= EXERCISE REQUIREMENTS =
1. Write out the SQLite mailing-list message from "2011/9/21 Artyom Beilis" up to and including "(Version 3.7.8)".
2. List every calendar date that includes a year in the SQLite mailing-list message.
3. Summarize the SQLite mailing-list message in two sentences.

= TEXT SEGMENT =
^^^^^^^^^^^^^^^^
2011-09-23 Thread Artyom Beilis
I'll get to my Windows PC at Sunday and I'll do it 


Thanks

 
Artyom Beilis
--
CppCMS - C++ Web Framework:   http://cppcms.sf.net/
CppDB - C++ SQL Connectivity: http://cppcms.sf.net/sql/cppdb/



From: Richard Hipp d...@sqlite.org
To: Artyom Beilis artyom...@yahoo.com; General Discussion of SQLite Database 
sqlite-users@sqlite.org
Sent: Thursday, September 22, 2011 3:23 PM
Subject: Re: [sqlite] Assertion in Sqlite 3.7.x on Cygwin using WAL





2011/9/21 Artyom Beilis artyom...@yahoo.com


While building with -DSQLITE_DEBUG
it reports an assertion:

assertion isExclusive==0 || isCreate failed: file sqlite3.c, line 34058, 
function: winOpen
(Version 3.7.8)
^^^^^^^^^^^^^^^^
= COLLECTED MATERIAL =

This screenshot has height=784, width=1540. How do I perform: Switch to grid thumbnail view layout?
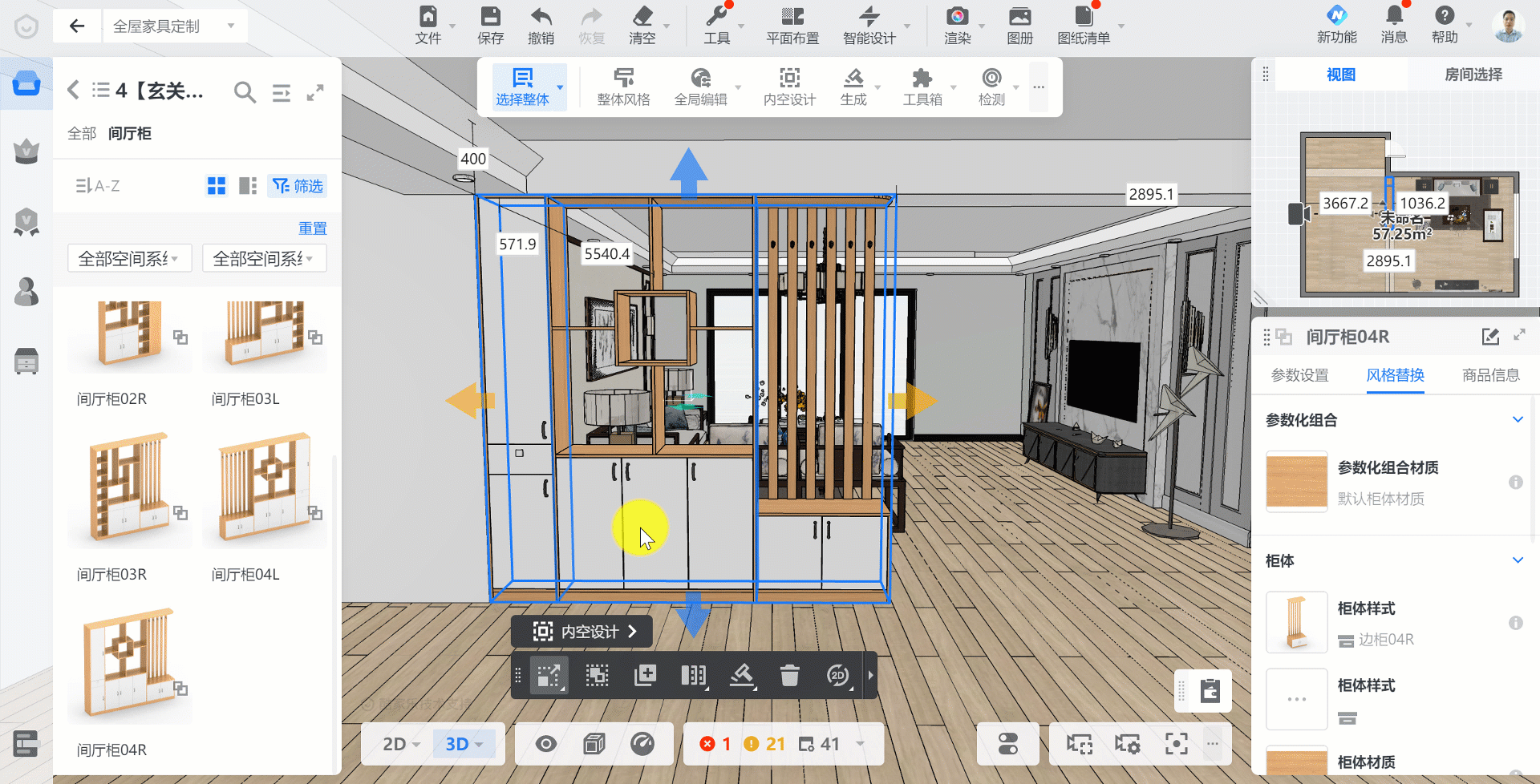point(217,186)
^^^^^^^^^^^^^^^^
= SOLUTIONS BY TASK =
1.
2011/9/21 Artyom Beilis artyom...@yahoo.com


While building with -DSQLITE_DEBUG
it reports an assertion:

assertion isExclusive==0 || isCreate failed: file sqlite3.c, line 34058, 
function: winOpen
(Version 3.7.8)

2.
- 2011-09-23
- Thursday, September 22, 2011
- 2011/9/21

3. Artyom Beilis reported that building SQLite version 3.7.8 with -DSQLITE_DEBUG produced a failed assertion, "isExclusive==0 || isCreate", in the winOpen function at line 34058 of sqlite3.c. In a later reply to Richard Hipp, Artyom Beilis said the task would be done on Sunday on a Windows PC.